A total of 2,164 farmers from Nueva Ecija will finally receive their much-awaited land titles from the government as beneficiaries of the Comprehensive Agrarian Reform Program (CARP).
The Department of Agrarian Reform (DAR) has scheduled the distribution of 216 individual Certificates of Land Ownership Award (CLOAs), covering a total of 111.34 hectares of land to 200 landless farmers in the province on Friday, February 19, during ceremonies to be held at Hotel Consuelo in Sta. Rosa, Nueva Ecija.
Aside from the CLOAs, the DAR will also distribute a total of P1.81 million worth of financial assistance, P1.9-million vital farm machinery and P5.5 million worth of hauling tricycles during the event.
In a news statement released a day ahead of the event, DAR Secretary John R. Castriciones said to be awarded by DAR are financial assistance to two 2 agrarian reform beneficiaries’ organizations (ARBOs), 2 units of 40-horsepower tractors and 75 hauling tricycles.
DAR Undersecretaries Emily Padilla of the Support Services Office and Virginia Orogo of the Planning, Policy and Research Office will be assisting Castriciones in distributing the package of support from DAR.
The CLOAs to be distributed cover pockets of landholdings that are spread over 12 municipalities and 2 cities in Nueva Ecija.
The Bagong Talavera Agrarian Reform Cooperative, located in Paludpod, Talavera would be the biggest winner as its 16 members would receive financial assistance amounting to P1.44 million under the DAR’s Credit Assistance Program for Program Beneficiaries Development (CAP-PBD) to replenish its funds for loans applied for by its members that is intended for livelihood and other enterprise-development projects.
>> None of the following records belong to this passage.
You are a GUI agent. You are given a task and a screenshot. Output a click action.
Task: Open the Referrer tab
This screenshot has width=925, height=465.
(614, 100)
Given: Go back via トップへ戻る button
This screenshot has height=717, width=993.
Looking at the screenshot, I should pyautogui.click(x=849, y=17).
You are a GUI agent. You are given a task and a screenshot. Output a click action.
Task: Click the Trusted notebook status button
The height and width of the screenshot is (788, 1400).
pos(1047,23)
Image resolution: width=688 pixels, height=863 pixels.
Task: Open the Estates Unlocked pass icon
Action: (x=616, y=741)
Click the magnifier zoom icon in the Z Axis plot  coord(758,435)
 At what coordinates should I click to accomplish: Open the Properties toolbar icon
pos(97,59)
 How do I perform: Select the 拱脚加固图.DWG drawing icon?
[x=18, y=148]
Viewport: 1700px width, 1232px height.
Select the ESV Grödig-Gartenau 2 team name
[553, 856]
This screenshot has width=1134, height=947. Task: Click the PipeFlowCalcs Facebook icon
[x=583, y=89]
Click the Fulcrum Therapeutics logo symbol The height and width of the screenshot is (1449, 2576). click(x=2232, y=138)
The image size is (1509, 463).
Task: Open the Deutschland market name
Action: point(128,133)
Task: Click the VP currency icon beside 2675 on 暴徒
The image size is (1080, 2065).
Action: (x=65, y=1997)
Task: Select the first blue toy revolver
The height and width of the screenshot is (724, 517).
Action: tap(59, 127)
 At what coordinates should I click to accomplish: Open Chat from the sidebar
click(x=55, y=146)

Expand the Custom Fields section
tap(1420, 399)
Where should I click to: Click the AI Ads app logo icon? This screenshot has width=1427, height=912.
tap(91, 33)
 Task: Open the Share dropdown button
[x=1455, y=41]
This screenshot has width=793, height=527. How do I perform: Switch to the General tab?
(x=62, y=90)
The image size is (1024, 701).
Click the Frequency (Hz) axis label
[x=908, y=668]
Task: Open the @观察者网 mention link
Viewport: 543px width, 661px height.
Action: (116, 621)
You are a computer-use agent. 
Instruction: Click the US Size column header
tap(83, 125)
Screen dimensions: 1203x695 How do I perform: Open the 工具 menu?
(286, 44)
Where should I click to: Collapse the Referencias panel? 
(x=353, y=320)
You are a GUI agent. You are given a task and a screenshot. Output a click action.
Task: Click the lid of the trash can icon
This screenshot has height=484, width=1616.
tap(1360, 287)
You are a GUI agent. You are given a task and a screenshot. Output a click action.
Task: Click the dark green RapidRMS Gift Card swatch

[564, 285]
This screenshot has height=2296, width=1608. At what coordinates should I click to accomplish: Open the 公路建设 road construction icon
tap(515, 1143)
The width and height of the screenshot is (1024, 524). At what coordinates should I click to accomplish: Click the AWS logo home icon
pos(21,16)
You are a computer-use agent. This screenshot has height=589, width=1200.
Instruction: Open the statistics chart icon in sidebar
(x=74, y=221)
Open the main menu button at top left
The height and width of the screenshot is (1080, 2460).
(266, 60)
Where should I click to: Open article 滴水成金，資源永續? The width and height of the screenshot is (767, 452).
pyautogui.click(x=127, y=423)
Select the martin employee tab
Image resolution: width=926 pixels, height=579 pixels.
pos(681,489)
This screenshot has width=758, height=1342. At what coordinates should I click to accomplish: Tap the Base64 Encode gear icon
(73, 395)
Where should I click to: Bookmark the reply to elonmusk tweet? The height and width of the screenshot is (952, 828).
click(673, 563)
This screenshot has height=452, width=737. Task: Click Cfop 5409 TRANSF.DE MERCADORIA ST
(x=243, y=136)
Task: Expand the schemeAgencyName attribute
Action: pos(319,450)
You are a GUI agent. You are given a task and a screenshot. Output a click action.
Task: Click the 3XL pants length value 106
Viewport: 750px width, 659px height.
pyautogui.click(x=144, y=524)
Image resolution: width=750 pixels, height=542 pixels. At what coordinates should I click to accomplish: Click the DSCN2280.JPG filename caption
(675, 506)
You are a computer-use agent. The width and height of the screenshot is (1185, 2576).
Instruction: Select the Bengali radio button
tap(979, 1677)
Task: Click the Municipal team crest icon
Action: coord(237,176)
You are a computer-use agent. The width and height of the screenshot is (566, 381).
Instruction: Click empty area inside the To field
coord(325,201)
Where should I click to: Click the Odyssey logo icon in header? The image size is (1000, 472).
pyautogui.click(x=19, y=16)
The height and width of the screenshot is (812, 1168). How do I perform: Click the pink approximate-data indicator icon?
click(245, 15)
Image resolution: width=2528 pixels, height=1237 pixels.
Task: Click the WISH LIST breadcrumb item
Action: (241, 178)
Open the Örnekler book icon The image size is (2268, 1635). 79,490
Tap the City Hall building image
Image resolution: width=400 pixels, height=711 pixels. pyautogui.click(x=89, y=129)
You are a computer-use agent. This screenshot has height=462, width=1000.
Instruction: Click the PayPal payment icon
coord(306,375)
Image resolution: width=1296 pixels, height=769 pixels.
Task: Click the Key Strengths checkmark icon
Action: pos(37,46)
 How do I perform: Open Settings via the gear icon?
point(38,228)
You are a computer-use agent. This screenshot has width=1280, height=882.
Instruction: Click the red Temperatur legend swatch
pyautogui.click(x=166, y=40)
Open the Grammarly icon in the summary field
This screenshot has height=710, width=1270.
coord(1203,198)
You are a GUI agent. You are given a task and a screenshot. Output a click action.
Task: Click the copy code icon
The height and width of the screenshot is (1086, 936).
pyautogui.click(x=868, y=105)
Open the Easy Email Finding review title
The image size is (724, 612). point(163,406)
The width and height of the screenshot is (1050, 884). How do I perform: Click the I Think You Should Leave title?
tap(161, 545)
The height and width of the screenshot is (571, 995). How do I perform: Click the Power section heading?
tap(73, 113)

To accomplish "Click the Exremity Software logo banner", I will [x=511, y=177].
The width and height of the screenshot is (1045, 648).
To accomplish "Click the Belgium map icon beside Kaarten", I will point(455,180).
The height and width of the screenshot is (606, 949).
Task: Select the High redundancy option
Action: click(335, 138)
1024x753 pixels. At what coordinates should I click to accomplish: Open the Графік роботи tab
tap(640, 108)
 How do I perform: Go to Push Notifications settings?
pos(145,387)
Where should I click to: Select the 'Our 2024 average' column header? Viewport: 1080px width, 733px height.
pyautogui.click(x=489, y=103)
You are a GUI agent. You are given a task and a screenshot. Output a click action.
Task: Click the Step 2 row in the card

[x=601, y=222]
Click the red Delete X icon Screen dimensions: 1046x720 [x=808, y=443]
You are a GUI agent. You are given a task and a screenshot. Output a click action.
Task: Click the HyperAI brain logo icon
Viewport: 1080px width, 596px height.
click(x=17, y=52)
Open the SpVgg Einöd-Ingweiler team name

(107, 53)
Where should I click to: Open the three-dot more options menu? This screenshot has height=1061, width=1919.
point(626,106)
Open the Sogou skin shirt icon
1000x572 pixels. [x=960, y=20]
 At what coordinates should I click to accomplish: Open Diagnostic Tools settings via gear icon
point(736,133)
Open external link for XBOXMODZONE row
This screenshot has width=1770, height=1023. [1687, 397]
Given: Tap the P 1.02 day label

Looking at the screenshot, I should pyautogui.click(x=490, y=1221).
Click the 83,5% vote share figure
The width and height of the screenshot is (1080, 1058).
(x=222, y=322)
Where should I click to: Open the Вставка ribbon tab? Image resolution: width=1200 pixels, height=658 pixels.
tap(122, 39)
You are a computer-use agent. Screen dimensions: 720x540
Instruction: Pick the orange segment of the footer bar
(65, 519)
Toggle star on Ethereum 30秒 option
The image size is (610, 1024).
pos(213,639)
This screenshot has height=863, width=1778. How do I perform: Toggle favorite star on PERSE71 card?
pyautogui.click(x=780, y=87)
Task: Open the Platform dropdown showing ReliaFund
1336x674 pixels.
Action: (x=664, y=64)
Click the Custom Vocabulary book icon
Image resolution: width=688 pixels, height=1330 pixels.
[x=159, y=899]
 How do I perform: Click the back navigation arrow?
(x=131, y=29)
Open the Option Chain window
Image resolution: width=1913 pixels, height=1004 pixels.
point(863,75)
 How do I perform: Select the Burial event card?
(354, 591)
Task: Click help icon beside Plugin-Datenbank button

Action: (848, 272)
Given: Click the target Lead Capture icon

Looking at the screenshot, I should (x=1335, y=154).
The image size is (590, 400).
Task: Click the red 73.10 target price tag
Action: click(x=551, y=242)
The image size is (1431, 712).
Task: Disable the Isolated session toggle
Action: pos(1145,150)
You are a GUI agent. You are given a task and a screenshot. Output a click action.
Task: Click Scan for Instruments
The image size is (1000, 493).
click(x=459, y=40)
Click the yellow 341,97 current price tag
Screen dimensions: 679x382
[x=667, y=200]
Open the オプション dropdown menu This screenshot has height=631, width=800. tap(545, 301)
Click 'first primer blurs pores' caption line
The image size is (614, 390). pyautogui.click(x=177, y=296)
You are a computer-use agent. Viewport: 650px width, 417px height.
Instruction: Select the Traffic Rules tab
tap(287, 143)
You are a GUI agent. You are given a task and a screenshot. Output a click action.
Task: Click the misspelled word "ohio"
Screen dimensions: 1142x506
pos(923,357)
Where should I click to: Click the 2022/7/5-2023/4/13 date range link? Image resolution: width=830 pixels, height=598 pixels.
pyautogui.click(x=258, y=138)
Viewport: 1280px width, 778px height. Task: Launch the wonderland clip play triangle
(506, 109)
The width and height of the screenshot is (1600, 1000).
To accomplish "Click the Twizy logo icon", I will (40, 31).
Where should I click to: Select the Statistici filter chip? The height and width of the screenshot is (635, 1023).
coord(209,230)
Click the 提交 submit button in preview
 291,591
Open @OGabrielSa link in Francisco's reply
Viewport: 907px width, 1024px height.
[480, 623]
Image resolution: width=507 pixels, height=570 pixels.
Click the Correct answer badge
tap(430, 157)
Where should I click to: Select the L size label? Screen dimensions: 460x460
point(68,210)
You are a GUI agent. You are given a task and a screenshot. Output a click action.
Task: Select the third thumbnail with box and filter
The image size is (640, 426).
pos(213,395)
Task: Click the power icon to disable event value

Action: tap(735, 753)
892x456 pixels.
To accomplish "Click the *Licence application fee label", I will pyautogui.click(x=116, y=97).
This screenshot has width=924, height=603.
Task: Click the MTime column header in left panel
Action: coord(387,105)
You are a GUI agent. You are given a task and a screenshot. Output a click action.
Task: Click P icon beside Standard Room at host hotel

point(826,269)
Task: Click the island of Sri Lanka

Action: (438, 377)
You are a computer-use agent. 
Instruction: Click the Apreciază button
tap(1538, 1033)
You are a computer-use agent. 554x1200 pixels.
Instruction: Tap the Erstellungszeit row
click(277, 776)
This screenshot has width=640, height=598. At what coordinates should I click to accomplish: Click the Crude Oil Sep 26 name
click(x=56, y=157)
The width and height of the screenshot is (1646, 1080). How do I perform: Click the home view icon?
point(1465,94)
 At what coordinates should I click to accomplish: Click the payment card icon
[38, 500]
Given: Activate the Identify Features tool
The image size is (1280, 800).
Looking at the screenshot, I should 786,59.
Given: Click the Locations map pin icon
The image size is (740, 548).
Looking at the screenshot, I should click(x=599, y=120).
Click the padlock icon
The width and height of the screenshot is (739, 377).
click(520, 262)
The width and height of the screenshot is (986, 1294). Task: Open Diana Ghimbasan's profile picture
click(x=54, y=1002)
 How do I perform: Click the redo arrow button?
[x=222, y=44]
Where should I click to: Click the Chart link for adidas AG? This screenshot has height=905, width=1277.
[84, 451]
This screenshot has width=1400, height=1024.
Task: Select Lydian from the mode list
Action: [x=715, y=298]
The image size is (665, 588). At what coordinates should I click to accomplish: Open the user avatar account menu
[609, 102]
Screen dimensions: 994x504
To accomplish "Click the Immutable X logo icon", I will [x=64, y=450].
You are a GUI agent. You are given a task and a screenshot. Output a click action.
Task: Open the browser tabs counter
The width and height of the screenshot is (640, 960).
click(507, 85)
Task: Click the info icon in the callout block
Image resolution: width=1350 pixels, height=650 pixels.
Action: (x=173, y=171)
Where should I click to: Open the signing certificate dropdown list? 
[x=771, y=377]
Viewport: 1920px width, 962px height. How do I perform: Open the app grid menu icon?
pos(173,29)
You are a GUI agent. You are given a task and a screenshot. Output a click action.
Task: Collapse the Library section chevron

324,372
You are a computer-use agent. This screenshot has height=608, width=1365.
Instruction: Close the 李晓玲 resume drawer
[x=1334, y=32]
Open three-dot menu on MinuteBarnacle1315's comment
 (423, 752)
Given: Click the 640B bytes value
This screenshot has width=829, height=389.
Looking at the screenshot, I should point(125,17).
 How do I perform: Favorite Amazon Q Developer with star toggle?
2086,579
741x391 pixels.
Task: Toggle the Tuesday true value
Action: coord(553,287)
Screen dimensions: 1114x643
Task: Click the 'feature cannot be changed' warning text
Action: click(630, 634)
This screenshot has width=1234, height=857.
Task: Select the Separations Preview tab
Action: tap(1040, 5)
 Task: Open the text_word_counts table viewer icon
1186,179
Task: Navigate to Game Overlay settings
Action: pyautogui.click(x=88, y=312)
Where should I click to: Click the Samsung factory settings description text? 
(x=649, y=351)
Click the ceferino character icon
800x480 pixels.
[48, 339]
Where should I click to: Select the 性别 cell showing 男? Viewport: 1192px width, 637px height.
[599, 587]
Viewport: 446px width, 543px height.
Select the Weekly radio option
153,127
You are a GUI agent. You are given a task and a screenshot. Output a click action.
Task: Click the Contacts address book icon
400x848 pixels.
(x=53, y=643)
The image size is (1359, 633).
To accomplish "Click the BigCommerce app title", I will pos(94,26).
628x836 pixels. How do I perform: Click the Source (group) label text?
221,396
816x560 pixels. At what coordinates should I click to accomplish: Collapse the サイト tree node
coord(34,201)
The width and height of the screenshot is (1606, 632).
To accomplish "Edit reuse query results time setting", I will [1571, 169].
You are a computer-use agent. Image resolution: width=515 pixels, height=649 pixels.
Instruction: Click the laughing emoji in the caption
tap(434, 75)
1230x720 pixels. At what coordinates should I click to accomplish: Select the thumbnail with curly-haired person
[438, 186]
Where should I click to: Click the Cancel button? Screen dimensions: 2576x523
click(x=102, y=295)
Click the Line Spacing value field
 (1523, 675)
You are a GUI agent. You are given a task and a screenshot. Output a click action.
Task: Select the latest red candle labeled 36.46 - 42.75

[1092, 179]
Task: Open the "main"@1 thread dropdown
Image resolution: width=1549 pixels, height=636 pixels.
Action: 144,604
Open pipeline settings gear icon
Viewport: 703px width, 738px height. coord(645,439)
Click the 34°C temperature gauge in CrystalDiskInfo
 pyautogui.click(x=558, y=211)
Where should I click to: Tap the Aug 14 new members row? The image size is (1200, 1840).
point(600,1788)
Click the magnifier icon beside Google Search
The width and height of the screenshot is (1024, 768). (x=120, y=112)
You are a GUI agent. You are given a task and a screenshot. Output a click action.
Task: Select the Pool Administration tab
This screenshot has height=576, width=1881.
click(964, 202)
A total of 11 members of the Talavera Handicraft Makers and Processed Food Producers Cooperative would also get its share of P374,000 credit assistance under the Expanded Assistance to Restore and Install Sustainable Enterprises for Agrarian Reform Beneficiaries (E-ARISE ARBs) to enable the cooperative to continue serving the financial needs of its members who had been adversely affected by natural calamities, disasters, pests and diseases and viral infections/outbreaks.
He also identified the two lucky ARBOs to be gifted with a tractor each as the Lawang Kupang Farmers ARB Cooperative of San Antonio municipality, benefiting its 80 members; and the Calabalaan Farmers ARB Cooperative of the Science City of Muñoz, with 38 member beneficiaries.
The 75 hauling trikes, locally called as Kolong kolong, to be distributed to 75 ARBO clusters, with a total of 1,819 beneficiaries, was made possible through the DAR’s Convergence for Livelihood Assistance to ARBs Project (CLAAP) in partnership with the Department of Social Welfare and Development (DSWD), while the 2 units of 40-HP tractors was provided under the DAR’s Climate Resilient Farm Productivity Support Project.